Bernard Beckett


Just when you think you have New Zealand author and schoolteacher Bernard Beckett pinned down he morphs into something else. His 2009 novel Genesis was a thrilling and accessible discourse on the nature of the soul and what it means to be human. Not only was it a serious and informed philosophical discussion, it was a rollicking story with a show-stopping twist at the end.

So his credentials as a sci-fi novelist among young readers (and many who weren’t so young) were assured. Later that same year he bought us Malcolm and Juliet, a YA novel about a slightly obsessive young man and his project to lose his virginity, and Beckett had changed again — this time into a blackly comic dramatist for teens.

Now he’s releasing something very different again in August. We meet Grace and Tristan as they plunge off a cliff on a rainy road at night, the car careering down the hill and coming to a stop on its roof. Tristan and Grace have some history together, and as they sit together upside down, hardly able to move, bleeding and maybe dying, we learn what bought them together that fateful night.

But it’s the style of August as much as the genre that once again sets Beckett apart from his other work. He describes a medieval-like society of repression, thatched villages, adventure and warring classes where you might be expected to find dragons and wizards, yet the pair lie together in an object as familiar as a car. With his living and breathing description of the world of August, it’s tempting to think you finally see where Beckett is coming from. No matter what the genre, world building is his first love.
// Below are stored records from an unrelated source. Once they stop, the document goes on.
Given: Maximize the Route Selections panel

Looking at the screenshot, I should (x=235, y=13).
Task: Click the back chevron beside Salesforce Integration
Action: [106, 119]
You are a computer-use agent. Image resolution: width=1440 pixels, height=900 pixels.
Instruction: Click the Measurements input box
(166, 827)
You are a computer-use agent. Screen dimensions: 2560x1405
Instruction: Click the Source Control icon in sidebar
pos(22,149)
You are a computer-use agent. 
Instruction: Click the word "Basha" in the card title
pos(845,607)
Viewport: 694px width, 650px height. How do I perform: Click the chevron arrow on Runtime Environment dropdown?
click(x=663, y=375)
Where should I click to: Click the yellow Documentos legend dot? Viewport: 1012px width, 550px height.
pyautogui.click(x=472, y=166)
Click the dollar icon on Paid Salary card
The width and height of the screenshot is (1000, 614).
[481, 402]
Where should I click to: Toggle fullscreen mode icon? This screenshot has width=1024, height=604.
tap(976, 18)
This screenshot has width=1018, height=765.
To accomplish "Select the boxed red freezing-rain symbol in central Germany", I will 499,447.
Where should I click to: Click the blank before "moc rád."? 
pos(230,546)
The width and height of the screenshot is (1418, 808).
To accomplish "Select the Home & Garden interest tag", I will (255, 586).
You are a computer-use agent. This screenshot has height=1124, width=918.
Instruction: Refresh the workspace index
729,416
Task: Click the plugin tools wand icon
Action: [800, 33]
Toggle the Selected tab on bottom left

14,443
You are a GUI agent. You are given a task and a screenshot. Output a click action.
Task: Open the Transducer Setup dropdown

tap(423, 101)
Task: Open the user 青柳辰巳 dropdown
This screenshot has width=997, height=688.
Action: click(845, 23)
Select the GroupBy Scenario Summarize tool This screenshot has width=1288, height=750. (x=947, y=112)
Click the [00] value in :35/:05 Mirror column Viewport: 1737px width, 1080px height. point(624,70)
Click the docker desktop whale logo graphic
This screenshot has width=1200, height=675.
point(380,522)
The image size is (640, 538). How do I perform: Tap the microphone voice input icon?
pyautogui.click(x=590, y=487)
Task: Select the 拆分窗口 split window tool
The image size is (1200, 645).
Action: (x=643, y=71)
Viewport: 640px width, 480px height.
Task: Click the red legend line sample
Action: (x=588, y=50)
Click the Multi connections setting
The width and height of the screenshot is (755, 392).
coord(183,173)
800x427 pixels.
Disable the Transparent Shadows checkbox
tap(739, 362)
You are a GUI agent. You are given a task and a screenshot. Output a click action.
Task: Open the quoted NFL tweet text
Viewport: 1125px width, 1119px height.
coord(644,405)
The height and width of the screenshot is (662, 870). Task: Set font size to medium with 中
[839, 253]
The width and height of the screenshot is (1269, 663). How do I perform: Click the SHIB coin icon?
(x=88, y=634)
It turns out even his dab hand at creating the environment is only in service of the story, no more or less than the characters or plot. “That’s interesting because one of the first things my publisher said was that it had this medieval type world but with a lot of modern technology running through it, the society is contemporary to ours.

“But I didn’t want to spend a lot of time setting up the rules for that world and it’s tricky when you get into science fiction or an alternate world. You’ve got to be careful about how much time you spend on it. Also, I didn’t want to set up the whole world up front in this book, but for the reader to wonder how it all fit together. But either way it’s just a device. I don’t spend a lot of time getting excited about it. I just ask myself what I need to have a place that looks the way I need to for the story.”

Even though Beckett’s last three novels are his most popular in Australia (he’s published seven so far), he also reveals that he’s not consciously trying to avoid labels, but they actually fit together in a way. Genesis, he admits, was a step outside what he had been doing (‘contemporary, coming of age teenage fiction’ is his term for his past canon), but they form a sort of trilogy of philosophy on consciousness, free will and, in the case of August, death.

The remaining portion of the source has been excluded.